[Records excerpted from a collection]
____________

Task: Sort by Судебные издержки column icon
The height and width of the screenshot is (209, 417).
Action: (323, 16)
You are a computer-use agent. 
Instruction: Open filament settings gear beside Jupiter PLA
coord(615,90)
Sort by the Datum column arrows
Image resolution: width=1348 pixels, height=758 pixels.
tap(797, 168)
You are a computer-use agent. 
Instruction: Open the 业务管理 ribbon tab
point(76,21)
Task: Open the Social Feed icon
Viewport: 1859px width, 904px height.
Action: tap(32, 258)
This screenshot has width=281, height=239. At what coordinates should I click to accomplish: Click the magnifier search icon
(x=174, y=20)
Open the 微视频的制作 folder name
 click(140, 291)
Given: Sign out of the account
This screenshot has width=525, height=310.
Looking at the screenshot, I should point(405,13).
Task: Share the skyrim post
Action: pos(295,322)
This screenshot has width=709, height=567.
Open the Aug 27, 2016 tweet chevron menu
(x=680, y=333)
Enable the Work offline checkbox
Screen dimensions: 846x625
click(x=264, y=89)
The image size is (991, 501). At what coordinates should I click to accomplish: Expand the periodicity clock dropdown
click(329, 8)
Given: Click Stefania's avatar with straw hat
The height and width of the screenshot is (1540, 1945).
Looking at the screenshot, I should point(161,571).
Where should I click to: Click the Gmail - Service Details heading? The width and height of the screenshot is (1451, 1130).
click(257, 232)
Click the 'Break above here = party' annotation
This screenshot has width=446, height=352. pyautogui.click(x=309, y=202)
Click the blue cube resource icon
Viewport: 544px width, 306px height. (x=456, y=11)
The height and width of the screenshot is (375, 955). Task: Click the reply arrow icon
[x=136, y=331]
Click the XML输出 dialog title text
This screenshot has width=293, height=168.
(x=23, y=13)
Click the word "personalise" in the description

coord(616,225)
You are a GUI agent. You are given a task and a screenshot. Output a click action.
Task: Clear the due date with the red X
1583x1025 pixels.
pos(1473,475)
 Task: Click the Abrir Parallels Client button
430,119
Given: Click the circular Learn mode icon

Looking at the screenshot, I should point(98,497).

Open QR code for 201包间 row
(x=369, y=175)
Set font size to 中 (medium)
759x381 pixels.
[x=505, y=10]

____________

→ **Brief**: Rewrite the records from their start through the line containing "click(140, 291)", replacing "Instruction" with "Directive" and leaving everything else unchanged.

→ **The result**:
Task: Sort by Судебные издержки column icon
The height and width of the screenshot is (209, 417).
Action: (323, 16)
You are a computer-use agent. 
Directive: Open filament settings gear beside Jupiter PLA
coord(615,90)
Sort by the Datum column arrows
Image resolution: width=1348 pixels, height=758 pixels.
tap(797, 168)
You are a computer-use agent. 
Directive: Open the 业务管理 ribbon tab
point(76,21)
Task: Open the Social Feed icon
Viewport: 1859px width, 904px height.
Action: tap(32, 258)
This screenshot has width=281, height=239. At what coordinates should I click to accomplish: Click the magnifier search icon
(x=174, y=20)
Open the 微视频的制作 folder name
 click(140, 291)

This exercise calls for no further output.